▸ What you need to do
In the entries below, find the line containing "Collapse the Categories panel", then copy it and every later line exactly, ending with the last line.

▸ Exercise data
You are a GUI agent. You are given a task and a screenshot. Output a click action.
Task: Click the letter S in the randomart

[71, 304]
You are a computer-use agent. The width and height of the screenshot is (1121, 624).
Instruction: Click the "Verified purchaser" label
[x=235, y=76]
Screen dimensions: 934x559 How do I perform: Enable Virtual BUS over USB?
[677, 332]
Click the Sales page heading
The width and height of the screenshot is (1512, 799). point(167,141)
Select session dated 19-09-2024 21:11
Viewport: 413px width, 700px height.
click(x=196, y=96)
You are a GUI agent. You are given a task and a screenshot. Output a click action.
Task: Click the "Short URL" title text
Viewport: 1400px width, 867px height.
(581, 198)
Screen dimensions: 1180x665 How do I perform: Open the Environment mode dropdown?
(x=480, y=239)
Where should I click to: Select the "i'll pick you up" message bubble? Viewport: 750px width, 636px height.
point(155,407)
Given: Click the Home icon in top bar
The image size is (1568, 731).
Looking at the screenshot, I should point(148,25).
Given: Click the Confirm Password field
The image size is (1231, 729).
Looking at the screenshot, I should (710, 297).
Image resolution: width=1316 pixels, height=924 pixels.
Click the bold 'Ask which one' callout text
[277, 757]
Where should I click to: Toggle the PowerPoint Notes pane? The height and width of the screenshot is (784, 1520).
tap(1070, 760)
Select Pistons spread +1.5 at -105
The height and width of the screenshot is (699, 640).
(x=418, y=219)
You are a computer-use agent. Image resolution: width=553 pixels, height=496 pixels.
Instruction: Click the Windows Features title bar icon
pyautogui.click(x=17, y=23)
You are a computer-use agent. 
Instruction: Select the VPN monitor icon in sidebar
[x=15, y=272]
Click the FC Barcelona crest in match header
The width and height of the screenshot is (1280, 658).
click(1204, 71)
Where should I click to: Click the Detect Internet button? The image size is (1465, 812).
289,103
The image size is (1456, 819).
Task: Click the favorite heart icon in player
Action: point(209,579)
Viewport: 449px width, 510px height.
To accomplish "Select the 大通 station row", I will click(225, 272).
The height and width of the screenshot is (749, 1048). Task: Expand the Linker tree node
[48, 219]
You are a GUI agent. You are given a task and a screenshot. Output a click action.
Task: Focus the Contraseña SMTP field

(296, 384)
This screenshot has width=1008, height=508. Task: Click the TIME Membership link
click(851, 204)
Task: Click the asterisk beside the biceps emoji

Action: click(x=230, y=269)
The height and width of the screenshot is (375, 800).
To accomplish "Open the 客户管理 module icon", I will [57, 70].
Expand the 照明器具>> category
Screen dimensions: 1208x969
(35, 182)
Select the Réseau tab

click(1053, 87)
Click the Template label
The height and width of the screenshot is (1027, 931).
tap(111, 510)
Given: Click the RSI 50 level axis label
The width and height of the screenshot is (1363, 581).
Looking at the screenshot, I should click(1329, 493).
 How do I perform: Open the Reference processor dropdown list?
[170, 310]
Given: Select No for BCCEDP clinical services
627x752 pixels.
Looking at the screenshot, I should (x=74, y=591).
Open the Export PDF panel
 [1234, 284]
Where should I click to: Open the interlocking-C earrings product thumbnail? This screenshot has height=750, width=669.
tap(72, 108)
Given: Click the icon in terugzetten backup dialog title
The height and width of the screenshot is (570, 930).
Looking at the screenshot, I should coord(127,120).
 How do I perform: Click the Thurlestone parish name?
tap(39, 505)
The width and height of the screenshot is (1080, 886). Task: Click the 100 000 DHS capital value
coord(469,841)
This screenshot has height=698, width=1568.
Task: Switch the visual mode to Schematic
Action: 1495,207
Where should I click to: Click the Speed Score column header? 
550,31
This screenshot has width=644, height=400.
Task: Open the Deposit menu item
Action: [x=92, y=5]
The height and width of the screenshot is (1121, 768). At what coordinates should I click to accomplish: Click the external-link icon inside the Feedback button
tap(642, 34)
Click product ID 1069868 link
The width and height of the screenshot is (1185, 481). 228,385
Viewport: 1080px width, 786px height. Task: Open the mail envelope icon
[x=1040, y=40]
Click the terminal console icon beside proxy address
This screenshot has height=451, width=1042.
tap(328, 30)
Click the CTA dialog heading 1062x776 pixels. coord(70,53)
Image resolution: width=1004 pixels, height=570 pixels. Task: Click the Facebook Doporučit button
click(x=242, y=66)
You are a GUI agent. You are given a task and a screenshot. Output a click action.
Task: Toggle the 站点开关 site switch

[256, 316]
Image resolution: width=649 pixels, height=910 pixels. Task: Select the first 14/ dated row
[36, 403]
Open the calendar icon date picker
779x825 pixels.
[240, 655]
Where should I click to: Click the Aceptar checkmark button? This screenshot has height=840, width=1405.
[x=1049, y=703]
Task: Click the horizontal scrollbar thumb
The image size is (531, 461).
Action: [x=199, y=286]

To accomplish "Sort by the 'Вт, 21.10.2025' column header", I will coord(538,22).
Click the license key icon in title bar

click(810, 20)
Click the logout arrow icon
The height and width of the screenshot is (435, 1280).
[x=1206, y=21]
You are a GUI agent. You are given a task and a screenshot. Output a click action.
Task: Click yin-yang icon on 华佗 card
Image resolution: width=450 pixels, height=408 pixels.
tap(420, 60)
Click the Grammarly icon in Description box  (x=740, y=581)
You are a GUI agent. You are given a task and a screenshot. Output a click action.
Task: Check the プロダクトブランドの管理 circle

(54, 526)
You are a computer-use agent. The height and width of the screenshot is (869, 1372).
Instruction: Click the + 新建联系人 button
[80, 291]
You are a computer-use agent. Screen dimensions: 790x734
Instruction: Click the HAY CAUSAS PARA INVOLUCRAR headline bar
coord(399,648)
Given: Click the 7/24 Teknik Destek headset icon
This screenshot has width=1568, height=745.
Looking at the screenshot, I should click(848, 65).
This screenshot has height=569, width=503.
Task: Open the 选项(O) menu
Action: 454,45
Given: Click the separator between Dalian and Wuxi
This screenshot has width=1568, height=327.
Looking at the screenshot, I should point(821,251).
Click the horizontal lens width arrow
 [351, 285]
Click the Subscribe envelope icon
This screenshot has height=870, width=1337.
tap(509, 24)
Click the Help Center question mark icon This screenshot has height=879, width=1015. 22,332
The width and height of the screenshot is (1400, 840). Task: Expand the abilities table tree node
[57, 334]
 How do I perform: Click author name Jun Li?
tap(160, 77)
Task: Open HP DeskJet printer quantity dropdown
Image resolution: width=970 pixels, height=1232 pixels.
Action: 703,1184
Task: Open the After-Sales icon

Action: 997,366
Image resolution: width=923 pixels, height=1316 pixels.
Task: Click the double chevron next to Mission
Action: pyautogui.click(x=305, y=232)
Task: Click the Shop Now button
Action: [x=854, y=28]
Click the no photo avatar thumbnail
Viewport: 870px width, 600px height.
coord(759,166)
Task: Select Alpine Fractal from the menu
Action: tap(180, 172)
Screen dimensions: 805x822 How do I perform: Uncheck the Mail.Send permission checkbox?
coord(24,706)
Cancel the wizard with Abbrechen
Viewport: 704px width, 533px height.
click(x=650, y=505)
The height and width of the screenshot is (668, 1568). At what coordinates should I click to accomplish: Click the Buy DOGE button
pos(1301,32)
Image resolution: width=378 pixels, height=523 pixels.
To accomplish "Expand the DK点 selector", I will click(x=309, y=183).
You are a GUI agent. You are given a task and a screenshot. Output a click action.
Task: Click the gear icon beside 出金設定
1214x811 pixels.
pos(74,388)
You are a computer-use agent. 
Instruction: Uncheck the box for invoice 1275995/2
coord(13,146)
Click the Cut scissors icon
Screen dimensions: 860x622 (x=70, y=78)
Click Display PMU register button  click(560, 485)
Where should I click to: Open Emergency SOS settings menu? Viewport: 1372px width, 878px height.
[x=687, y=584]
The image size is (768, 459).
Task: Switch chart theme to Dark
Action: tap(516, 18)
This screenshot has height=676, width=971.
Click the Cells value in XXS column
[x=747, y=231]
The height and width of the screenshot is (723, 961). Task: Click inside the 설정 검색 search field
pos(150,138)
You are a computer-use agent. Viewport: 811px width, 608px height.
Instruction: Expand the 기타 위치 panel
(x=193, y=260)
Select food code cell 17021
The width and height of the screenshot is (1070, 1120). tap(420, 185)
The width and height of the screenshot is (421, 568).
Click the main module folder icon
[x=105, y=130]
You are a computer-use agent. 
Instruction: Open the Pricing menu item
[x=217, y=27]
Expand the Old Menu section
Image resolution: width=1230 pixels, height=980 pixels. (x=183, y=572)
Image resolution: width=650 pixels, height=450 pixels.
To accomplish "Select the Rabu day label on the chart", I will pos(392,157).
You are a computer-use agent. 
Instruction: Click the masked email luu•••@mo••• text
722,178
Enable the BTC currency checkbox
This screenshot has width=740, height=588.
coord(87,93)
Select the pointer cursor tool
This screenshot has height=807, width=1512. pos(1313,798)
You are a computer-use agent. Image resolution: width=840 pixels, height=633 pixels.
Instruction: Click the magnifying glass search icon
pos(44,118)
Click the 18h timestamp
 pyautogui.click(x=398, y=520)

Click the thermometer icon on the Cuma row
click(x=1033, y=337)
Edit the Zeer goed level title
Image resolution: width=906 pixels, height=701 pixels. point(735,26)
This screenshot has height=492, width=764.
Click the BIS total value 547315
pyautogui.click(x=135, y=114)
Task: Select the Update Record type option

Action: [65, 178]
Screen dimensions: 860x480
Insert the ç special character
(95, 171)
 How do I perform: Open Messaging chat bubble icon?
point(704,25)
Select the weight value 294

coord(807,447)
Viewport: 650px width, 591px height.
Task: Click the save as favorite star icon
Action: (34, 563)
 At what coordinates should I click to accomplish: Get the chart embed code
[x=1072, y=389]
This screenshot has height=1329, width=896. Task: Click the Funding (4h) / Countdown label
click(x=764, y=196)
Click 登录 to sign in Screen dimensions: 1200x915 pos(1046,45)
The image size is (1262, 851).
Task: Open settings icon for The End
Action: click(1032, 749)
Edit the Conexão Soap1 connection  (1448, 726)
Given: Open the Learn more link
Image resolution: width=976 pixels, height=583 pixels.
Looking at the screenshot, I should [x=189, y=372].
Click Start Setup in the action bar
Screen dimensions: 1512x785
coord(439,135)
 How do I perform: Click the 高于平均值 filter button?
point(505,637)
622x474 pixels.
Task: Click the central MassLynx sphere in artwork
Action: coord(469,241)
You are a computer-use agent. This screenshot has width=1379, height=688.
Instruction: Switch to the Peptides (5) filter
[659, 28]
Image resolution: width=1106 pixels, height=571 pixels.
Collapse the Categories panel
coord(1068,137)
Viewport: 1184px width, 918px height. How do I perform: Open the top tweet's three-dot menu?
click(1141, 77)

▸ Output of the task
Collapse the Categories panel
coord(1068,137)
Viewport: 1184px width, 918px height. How do I perform: Open the top tweet's three-dot menu?
click(1141, 77)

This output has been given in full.